> _Aim of the task_
Reproduce the data verbatim from its first line up to and including the line that contains "Events Manager (26, 234)". Omit the pictures from the output.
* Start Records for this exercise *
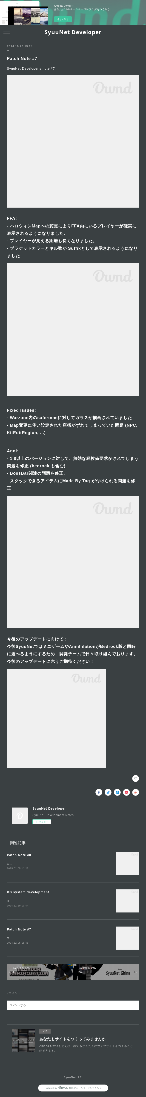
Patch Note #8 (19, 855)
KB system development (28, 892)
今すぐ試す (63, 19)
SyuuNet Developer (73, 32)
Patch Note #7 (19, 930)
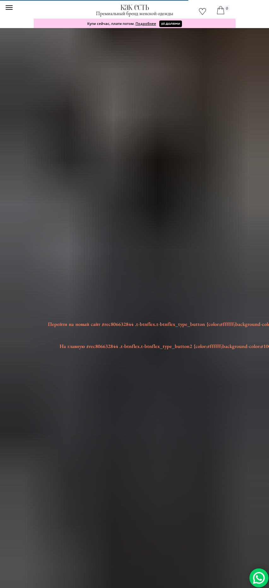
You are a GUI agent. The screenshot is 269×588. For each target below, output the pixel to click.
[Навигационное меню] (9, 7)
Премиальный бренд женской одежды (134, 13)
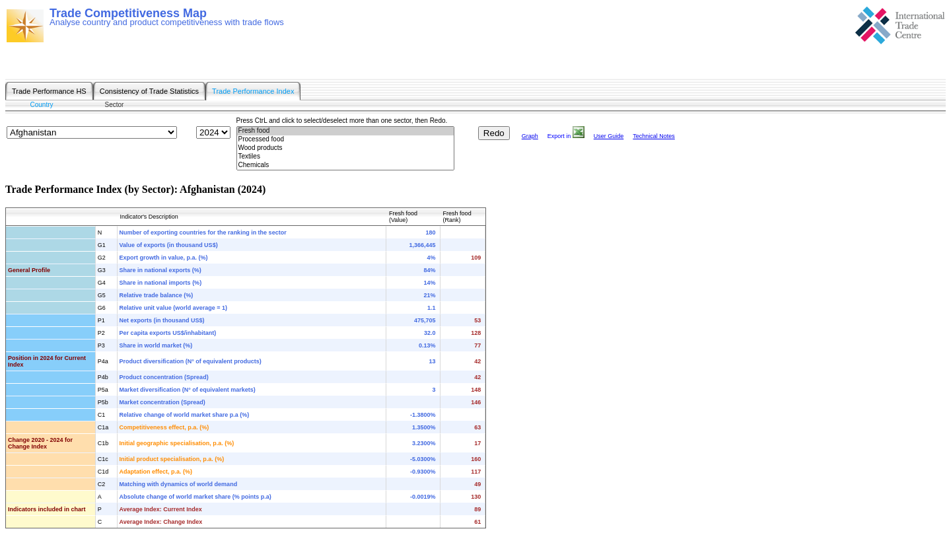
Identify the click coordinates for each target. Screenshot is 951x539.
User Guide (609, 136)
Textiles (345, 157)
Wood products (345, 148)
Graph (530, 136)
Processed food (345, 139)
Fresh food (345, 131)
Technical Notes (654, 136)
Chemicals (345, 165)
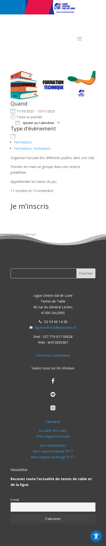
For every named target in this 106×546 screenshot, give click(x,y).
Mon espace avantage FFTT (53, 457)
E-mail (15, 500)
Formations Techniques (32, 148)
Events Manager (26, 234)
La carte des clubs (53, 430)
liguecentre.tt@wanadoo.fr (55, 327)
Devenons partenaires (53, 355)
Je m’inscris (30, 206)
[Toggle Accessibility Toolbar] (96, 536)
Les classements (53, 445)
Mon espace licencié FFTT (53, 451)
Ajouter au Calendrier (34, 123)
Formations (23, 142)
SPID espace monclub (53, 436)
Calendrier (53, 421)
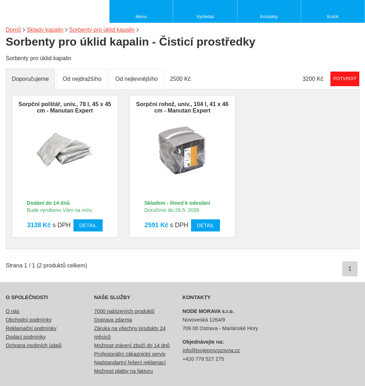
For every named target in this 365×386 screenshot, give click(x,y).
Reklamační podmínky (31, 328)
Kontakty (269, 16)
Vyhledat (205, 16)
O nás (12, 311)
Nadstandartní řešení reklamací (130, 362)
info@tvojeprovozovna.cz (211, 350)
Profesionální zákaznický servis (129, 354)
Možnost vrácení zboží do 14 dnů (132, 345)
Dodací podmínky (26, 337)
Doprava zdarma (113, 320)
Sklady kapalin (45, 30)
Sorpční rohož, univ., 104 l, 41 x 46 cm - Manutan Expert (182, 107)
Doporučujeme (30, 79)
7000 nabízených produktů (124, 311)
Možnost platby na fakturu (123, 371)
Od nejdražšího (82, 79)
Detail (88, 225)
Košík (333, 16)
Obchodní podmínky (29, 320)
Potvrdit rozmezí (344, 78)
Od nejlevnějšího (136, 79)
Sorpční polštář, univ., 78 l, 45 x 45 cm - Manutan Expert (65, 107)
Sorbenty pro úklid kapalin (102, 30)
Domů (13, 30)
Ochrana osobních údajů (34, 345)
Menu (141, 16)
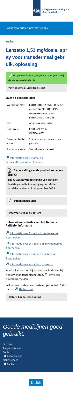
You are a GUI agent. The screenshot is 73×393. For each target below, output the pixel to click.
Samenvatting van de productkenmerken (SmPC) (36, 179)
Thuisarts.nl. (24, 289)
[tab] (36, 212)
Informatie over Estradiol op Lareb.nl (29, 264)
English (36, 382)
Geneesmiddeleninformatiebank (27, 28)
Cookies (7, 352)
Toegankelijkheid (12, 348)
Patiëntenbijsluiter (22, 201)
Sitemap (7, 344)
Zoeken (10, 41)
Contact (9, 364)
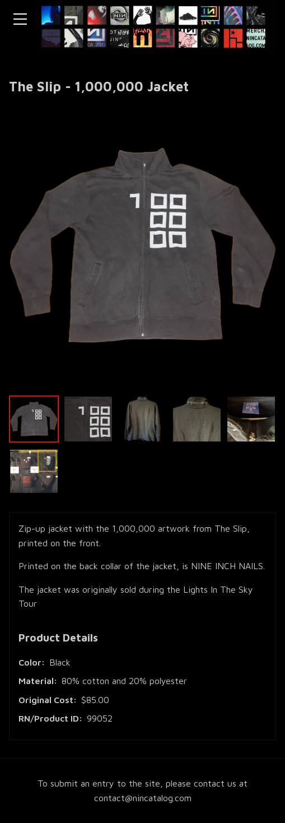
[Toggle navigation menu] (20, 19)
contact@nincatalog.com (142, 798)
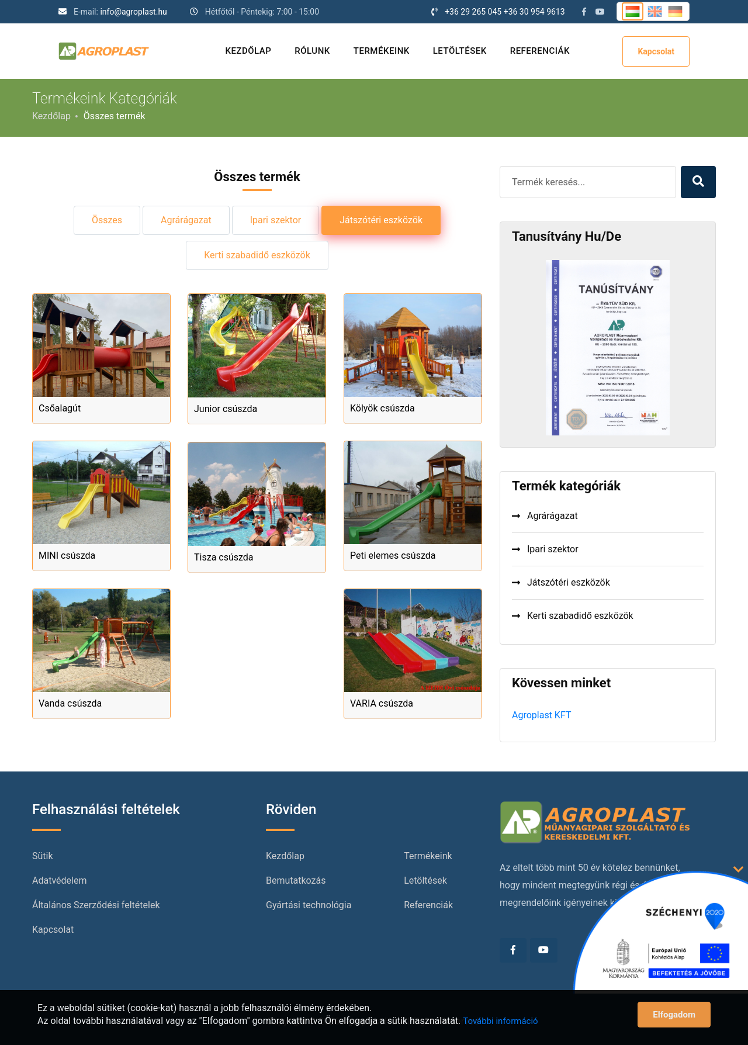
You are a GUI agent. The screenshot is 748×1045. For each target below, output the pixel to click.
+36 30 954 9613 (534, 11)
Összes (107, 220)
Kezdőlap (248, 51)
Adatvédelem (59, 880)
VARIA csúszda (381, 703)
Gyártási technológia (308, 905)
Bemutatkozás (295, 880)
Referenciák (540, 51)
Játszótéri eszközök (381, 220)
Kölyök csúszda (382, 408)
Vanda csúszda (70, 703)
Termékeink (382, 51)
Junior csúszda (225, 408)
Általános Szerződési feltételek (96, 905)
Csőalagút (60, 408)
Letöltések (460, 51)
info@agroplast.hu (133, 11)
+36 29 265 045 (473, 11)
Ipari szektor (276, 220)
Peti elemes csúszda (392, 555)
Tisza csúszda (224, 557)
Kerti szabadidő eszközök (257, 255)
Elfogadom (674, 1014)
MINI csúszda (67, 555)
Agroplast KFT (541, 715)
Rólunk (312, 51)
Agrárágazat (186, 220)
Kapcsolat (656, 51)
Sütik (42, 855)
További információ (500, 1021)
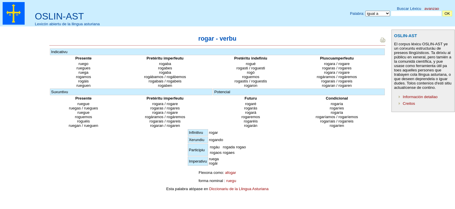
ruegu (231, 181)
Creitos (409, 103)
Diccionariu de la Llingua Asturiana (239, 189)
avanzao (432, 8)
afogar (230, 172)
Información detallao (420, 97)
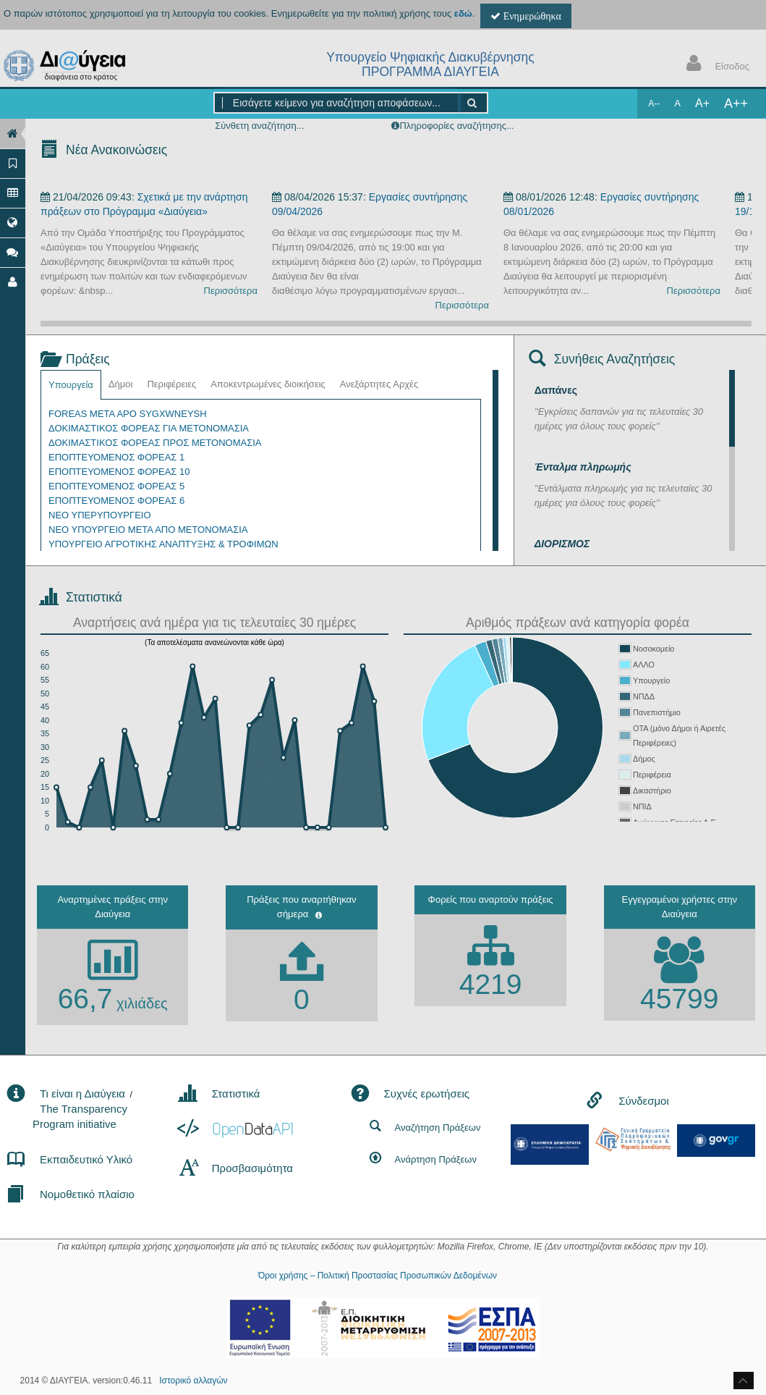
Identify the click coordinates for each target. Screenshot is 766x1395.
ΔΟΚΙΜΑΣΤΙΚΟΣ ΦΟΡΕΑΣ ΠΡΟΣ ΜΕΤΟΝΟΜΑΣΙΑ (155, 442)
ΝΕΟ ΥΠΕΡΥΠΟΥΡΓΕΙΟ (99, 515)
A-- (654, 103)
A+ (702, 103)
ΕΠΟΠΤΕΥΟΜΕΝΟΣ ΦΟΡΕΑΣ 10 (119, 471)
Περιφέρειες (171, 384)
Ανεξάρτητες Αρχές (379, 384)
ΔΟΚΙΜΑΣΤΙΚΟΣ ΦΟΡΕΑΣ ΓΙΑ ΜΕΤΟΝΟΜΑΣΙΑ (148, 428)
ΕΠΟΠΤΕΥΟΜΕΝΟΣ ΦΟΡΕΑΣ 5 (116, 486)
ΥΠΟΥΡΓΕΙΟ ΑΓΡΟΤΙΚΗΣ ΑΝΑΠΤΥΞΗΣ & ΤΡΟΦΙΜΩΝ (163, 544)
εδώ (463, 13)
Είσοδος (714, 65)
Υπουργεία (70, 384)
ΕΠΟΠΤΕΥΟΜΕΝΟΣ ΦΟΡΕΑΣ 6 (116, 500)
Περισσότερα (231, 290)
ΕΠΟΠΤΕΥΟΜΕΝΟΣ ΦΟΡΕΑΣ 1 (116, 457)
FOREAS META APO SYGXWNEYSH (127, 413)
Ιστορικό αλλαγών (193, 1380)
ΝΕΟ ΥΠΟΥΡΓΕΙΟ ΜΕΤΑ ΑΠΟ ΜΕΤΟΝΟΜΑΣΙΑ (148, 529)
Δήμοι (120, 384)
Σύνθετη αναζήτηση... (259, 125)
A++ (736, 103)
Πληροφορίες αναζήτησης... (456, 125)
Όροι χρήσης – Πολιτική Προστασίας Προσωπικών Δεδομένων (377, 1275)
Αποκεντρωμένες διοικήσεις (267, 384)
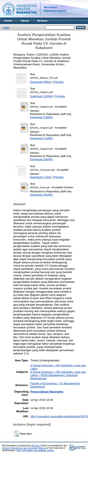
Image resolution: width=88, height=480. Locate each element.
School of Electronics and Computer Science (24, 448)
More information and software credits (35, 450)
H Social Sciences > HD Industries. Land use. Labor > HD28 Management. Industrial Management (58, 375)
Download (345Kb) (41, 159)
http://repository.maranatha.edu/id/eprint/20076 (59, 416)
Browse (42, 20)
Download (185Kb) (41, 117)
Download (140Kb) (41, 96)
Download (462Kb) (41, 194)
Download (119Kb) (41, 138)
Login (6, 27)
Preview (59, 82)
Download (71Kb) (40, 177)
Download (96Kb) (40, 82)
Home (8, 20)
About (25, 20)
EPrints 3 (36, 445)
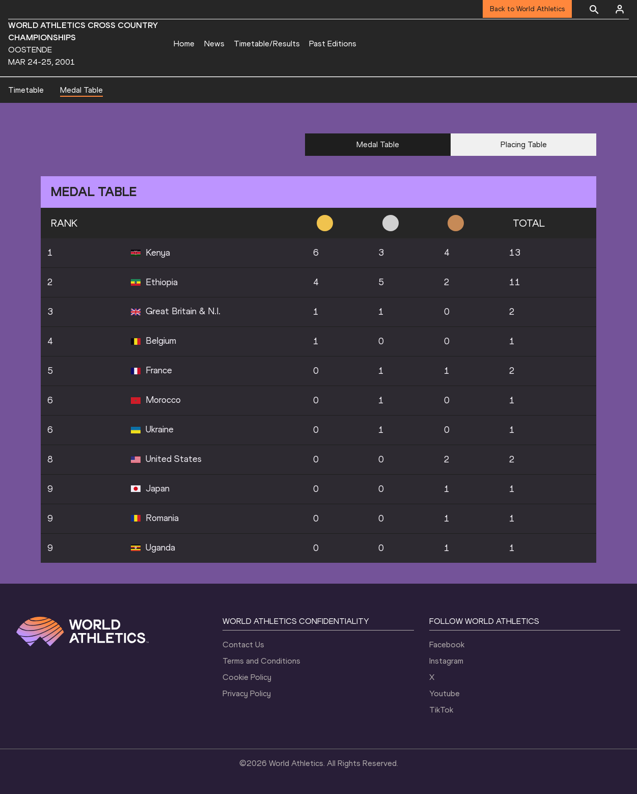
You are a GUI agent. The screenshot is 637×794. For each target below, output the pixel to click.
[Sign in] (620, 9)
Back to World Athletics (527, 9)
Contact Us (243, 644)
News (214, 43)
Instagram (446, 661)
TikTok (441, 710)
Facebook (446, 644)
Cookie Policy (247, 677)
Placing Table (524, 144)
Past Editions (332, 43)
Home (184, 43)
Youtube (444, 693)
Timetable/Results (267, 43)
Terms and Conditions (261, 661)
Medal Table (81, 90)
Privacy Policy (247, 693)
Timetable (26, 90)
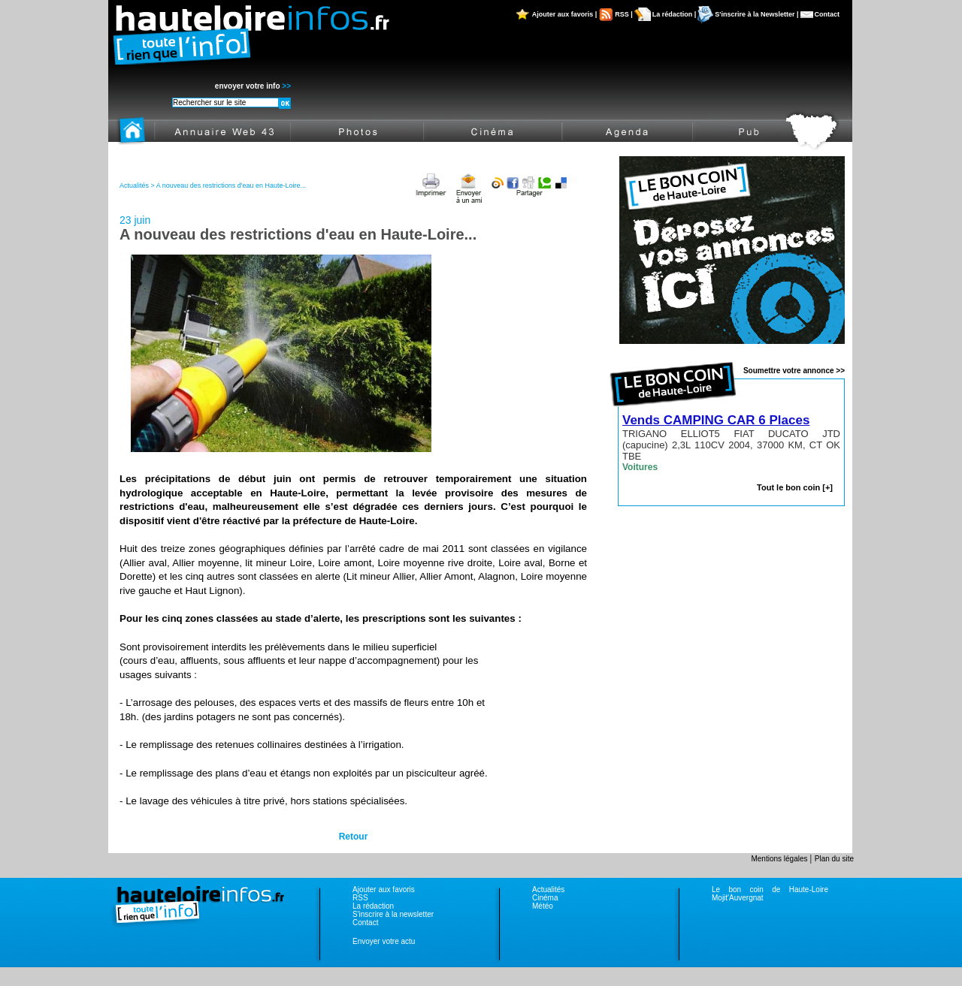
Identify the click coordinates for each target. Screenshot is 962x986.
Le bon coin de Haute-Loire (770, 889)
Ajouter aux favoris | (564, 14)
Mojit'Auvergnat (738, 898)
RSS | (624, 14)
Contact (827, 14)
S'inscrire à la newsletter (393, 914)
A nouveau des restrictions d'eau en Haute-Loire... (231, 185)
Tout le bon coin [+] (795, 487)
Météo (542, 906)
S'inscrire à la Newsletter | (756, 14)
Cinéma (545, 898)
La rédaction (373, 906)
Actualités (548, 889)
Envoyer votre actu (383, 941)
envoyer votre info (253, 86)
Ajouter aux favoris (383, 889)
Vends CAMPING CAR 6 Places (715, 420)
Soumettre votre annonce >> (794, 370)
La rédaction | (674, 14)
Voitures (640, 467)
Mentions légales (780, 859)
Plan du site (834, 859)
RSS (360, 898)
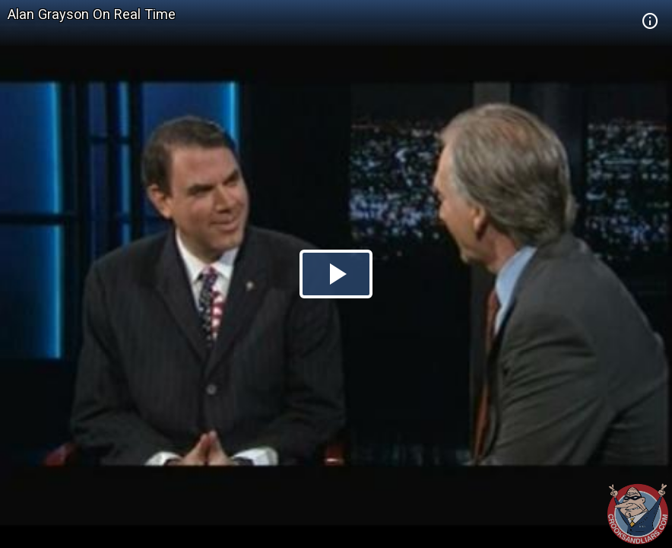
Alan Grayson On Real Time (92, 14)
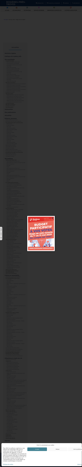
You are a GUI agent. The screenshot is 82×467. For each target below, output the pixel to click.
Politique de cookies (8, 464)
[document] (41, 233)
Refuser (57, 449)
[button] (52, 218)
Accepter (37, 449)
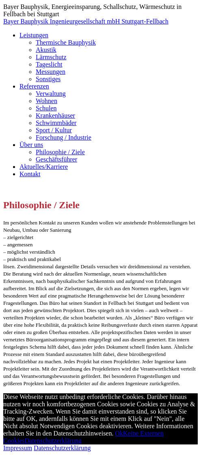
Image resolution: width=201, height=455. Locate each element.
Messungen (50, 71)
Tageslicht (49, 64)
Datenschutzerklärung (52, 440)
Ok (119, 433)
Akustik (46, 49)
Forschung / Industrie (63, 137)
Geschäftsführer (56, 159)
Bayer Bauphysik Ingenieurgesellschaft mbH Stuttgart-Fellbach (86, 21)
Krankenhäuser (55, 115)
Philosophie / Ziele (60, 152)
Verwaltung (51, 93)
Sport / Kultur (54, 130)
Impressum (17, 447)
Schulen (46, 108)
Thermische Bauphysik (66, 42)
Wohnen (46, 100)
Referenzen (34, 86)
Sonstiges (48, 78)
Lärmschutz (51, 57)
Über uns (31, 144)
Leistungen (33, 35)
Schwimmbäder (56, 122)
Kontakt (30, 173)
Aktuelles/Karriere (43, 166)
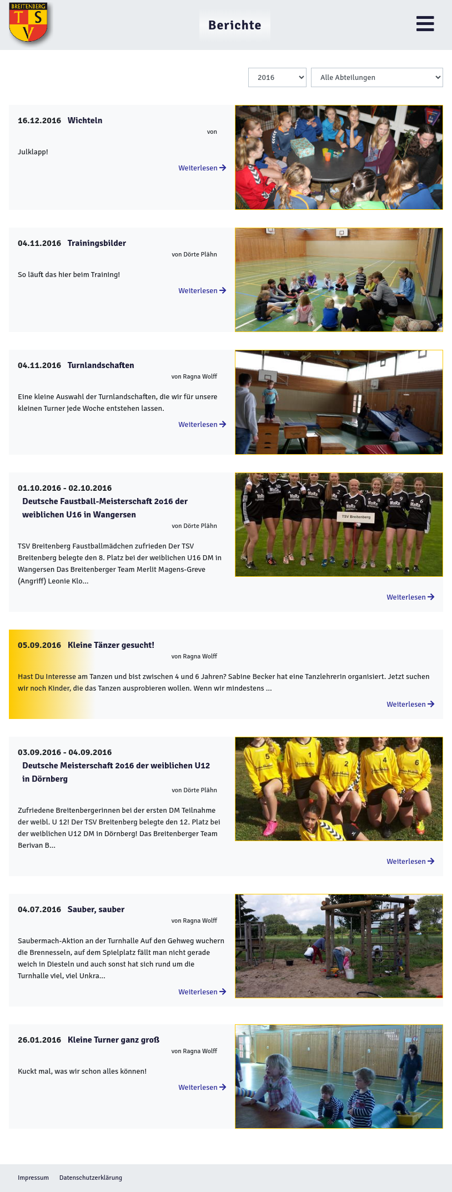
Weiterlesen (202, 168)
* End Records for this exercise *
> _The answer_
Patch Note #8 (19, 855)
KB system development (28, 892)
今すぐ試す (63, 19)
SyuuNet Developer (73, 32)
Patch Note #7 (19, 930)
You are a GUI agent. The screenshot is 269×588. For each target below, output the pixel to click.
[Навигационное меню] (9, 7)
Премиальный бренд женской одежды (134, 13)
Identify the click coordinates for each target. Screenshot is 951x539.
User Guide (609, 136)
Textiles (345, 157)
Wood products (345, 148)
Graph (530, 136)
Processed food (345, 139)
Fresh food (345, 131)
Technical Notes (654, 136)
Chemicals (345, 165)
For every named target in this 106×546 screenshot, give click(x,y).
Mon espace avantage FFTT (53, 457)
E-mail (15, 500)
Formations Techniques (32, 148)
Events Manager (26, 234)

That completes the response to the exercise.